Our last day in Iceland. We returned the beast and went down to the old harbour in search of the saga exhibition. Saga is the story telling, the history of Iceland. Seems the original settlers were Vikings from Norway but they brought many Irish women with them; a result of raids in the British Isles. So there is quite a close link to the Celts. The exhibition was well done with very life like figures. I had thought that as this is such a harsh land that they'd all be busy surviving… but no, it was the usual story of in fighting and civil wars.
Some little snippets:
Some little snippets:
- The water is beautiful here, soft on your skin & hair and lovely to drink.
- The skin on my fingertips are split and/or peeling with the cold.
- Our insulated rubber boots have been worth their weight in gold as have the crampons for walking on snow/ice.
- I love the crunching sound winter car tyres make.
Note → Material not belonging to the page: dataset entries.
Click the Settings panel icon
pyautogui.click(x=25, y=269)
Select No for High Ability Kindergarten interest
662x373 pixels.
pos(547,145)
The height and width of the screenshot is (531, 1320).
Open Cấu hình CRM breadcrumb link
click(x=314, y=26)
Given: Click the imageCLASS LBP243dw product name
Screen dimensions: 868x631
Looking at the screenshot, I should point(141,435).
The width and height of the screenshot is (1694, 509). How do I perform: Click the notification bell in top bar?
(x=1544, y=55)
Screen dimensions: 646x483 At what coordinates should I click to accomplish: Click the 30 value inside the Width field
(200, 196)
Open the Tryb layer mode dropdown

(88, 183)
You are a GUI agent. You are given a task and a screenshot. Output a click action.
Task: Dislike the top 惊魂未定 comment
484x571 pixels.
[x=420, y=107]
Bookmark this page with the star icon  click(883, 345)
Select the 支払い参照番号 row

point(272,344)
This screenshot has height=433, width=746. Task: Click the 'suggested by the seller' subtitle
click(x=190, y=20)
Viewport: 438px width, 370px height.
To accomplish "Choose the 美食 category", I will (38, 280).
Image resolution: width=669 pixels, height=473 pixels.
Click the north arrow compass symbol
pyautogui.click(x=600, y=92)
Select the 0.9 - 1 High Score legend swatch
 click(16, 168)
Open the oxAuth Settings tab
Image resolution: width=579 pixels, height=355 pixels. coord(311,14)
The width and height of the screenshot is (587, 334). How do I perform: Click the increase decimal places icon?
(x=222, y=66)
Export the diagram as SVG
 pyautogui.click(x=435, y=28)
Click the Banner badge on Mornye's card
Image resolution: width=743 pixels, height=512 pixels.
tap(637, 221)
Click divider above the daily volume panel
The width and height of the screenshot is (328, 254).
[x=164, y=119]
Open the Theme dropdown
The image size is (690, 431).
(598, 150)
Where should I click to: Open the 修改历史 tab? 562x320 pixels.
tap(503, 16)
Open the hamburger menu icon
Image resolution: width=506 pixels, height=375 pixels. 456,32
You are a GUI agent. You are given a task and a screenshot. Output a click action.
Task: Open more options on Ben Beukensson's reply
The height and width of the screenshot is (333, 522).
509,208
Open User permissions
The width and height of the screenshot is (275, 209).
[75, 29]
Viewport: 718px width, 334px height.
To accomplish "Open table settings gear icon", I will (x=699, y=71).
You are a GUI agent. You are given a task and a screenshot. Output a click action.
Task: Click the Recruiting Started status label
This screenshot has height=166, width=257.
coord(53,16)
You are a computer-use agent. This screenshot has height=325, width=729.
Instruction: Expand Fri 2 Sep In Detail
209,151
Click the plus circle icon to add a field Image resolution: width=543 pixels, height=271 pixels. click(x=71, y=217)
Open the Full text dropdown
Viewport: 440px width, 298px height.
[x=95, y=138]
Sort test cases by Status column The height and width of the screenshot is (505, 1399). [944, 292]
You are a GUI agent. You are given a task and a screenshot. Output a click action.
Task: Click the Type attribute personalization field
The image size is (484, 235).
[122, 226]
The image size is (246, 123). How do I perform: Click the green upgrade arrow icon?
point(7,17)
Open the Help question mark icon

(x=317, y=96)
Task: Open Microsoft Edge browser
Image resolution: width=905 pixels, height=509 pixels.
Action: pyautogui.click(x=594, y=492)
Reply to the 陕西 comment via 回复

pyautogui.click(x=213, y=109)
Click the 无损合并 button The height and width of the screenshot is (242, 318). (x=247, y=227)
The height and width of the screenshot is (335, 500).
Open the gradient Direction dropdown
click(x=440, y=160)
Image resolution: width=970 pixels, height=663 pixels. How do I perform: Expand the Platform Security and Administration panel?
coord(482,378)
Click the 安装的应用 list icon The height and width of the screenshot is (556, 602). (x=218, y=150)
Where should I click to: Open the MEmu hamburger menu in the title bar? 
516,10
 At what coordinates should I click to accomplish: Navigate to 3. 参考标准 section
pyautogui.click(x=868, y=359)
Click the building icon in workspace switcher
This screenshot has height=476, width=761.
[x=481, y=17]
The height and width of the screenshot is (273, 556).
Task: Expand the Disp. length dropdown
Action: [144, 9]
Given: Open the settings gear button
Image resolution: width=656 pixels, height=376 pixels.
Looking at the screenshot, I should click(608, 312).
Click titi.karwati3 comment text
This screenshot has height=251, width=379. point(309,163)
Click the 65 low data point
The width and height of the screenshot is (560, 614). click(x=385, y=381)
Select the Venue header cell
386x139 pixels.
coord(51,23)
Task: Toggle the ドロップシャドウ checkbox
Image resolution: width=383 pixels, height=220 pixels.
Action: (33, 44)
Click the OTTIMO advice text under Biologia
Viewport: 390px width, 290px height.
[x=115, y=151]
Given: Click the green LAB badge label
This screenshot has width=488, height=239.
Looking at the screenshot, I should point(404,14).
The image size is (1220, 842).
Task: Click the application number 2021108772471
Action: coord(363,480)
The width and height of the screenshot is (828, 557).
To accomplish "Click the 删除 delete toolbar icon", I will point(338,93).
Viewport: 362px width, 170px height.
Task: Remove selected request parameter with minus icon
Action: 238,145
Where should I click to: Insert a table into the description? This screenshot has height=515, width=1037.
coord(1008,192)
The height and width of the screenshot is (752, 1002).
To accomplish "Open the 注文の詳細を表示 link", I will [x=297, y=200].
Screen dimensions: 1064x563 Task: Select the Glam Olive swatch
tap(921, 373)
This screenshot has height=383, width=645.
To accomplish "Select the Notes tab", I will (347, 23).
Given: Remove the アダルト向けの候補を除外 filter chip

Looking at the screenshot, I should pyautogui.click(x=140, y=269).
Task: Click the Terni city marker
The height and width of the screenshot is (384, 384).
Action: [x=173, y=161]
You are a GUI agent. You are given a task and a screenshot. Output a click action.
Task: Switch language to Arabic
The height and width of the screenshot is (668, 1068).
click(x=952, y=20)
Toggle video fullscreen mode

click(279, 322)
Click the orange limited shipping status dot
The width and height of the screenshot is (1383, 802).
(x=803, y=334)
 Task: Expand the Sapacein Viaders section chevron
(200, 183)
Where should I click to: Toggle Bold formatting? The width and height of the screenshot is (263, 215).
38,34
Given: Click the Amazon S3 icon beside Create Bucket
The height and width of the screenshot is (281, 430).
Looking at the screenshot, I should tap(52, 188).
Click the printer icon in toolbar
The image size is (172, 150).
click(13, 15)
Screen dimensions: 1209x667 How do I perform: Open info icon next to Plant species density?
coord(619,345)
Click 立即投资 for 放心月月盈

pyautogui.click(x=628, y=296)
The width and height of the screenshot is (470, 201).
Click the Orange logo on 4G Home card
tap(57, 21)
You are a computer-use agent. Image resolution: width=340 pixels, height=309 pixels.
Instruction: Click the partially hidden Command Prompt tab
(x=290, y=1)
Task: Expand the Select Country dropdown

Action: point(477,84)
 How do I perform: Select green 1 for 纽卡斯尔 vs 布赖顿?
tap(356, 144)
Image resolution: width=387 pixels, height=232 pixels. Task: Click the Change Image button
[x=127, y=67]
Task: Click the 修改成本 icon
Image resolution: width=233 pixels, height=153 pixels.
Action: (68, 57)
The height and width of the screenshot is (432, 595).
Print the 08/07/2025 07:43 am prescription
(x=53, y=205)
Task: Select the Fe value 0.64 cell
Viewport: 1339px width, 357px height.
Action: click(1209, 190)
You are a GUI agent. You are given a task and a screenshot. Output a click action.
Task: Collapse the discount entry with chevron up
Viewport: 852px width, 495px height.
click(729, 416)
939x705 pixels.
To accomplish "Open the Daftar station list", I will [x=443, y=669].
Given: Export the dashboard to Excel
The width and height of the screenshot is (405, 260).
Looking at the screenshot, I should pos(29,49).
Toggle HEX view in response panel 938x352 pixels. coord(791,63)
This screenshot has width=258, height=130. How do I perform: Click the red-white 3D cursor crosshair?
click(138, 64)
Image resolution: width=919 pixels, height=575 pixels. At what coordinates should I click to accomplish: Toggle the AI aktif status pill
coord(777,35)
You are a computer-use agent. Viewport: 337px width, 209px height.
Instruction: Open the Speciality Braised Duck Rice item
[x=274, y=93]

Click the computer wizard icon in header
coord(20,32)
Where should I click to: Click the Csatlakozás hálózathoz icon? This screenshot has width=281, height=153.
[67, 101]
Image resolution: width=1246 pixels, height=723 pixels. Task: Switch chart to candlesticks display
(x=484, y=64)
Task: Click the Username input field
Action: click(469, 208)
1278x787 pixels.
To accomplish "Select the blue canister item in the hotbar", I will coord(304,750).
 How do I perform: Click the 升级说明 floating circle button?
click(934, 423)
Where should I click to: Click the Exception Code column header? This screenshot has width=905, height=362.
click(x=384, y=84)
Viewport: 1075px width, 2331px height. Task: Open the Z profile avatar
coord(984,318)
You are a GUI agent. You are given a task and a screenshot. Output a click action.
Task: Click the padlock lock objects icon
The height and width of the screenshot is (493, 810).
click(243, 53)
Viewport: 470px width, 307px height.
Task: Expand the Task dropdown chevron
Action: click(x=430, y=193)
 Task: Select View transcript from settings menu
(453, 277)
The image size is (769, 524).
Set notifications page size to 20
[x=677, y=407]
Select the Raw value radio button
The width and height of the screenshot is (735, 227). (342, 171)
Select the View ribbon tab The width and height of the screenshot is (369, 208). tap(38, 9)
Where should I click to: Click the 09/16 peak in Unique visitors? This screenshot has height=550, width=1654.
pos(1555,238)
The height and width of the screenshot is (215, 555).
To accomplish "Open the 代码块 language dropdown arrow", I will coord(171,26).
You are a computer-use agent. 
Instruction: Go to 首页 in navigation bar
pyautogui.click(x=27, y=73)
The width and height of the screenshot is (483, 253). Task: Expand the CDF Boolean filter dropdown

They are studded to help grip in snow and ice.
- You have to take tripods out of the car at night or any residual dampness in the joints will freeze them solid.
- Camera bags should not be opened for several hours after coming indoors to allow the gear to warm up slowly.
- Your water bottle in the car is as cold as if its been in the fridge.
- On 21 Dec there is only a few minutes of daylight… on 21 July there is no darkness.
- We saw paw prints of an artic fox a couple of times at the ice beach at Jökulsárlón
- The outside of the Pórbergur cultural heritage museum at Hali has a row of 2 metre high book spines.
- While we were taking photos near Höfn Pete found a lovely green &white coloured stone (the size of a Ferro Rocher chocolate). When we visited the information centre we discovered it was an opal!
- There is a Phallological museum in Reykjavik… yup a willie museum! Who knew?